1 medium Sweet Potato

0.75 cup Nonfat Greek Yogurt

1 Large Egg

1 Egg White (from a large egg)

1 teaspoon Olive Oil

2 tablespoons Fresh Dill, chopped

2 tablespoons Fresh Parsley, chopped

Salt & Pepper to taste

PREPARATION

  • 1

    Preheat your oven to 400°F (200°C).

  • 2

    Wash the sweet potato thoroughly and pat dry. Prick the sweet potato skin with a fork a few times, then rub it with olive oil and sprinkle with salt and pepper.

  • 3

    Place the sweet potato on a baking sheet and roast in the preheated oven for 40-45 minutes, or until the skin is crispy and the inside is tender.

  • 4

    While the sweet potato is roasting, boil the whole egg until hard-boiled (about 9-12 minutes).
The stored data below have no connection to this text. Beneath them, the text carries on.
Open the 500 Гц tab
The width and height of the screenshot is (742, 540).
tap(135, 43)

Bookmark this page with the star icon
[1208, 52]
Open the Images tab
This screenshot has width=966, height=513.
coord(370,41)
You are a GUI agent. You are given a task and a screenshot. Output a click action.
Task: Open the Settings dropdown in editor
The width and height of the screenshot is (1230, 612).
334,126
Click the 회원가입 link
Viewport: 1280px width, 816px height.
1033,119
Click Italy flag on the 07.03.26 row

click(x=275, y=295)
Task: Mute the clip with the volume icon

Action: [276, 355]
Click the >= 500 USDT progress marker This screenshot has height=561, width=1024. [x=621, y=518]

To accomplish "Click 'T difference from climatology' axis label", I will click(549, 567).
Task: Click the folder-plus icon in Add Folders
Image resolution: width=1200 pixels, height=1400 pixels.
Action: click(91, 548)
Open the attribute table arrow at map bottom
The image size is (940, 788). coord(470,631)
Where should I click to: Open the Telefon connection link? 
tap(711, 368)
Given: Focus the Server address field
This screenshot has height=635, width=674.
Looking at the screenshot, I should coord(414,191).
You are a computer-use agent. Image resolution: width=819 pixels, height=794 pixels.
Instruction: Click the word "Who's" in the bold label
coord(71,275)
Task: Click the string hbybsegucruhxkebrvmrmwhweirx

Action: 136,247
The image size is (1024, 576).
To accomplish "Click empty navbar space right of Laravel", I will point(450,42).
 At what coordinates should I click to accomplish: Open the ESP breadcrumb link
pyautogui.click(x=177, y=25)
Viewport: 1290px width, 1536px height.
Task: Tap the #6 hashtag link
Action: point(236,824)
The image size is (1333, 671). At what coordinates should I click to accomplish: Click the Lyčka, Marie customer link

Cool the egg in cold water, then peel and slice it.

  • 5

    Separate one egg to obtain a lone egg white, and lightly scramble or steam it until just set.

  • 6

    In a small bowl, mix the nonfat Greek yogurt with the chopped fresh dill and parsley, and add a pinch of salt and pepper.

  • 7

    Once the sweet potato is done, cut it open lengthwise and fluff the inside with a fork. Top it with the herbed Greek yogurt, then arrange the boiled egg slices alongside the spooned egg white.

  • 8

    Finish with an extra light drizzle of olive oil and a sprinkle of fresh herbs if desired before serving.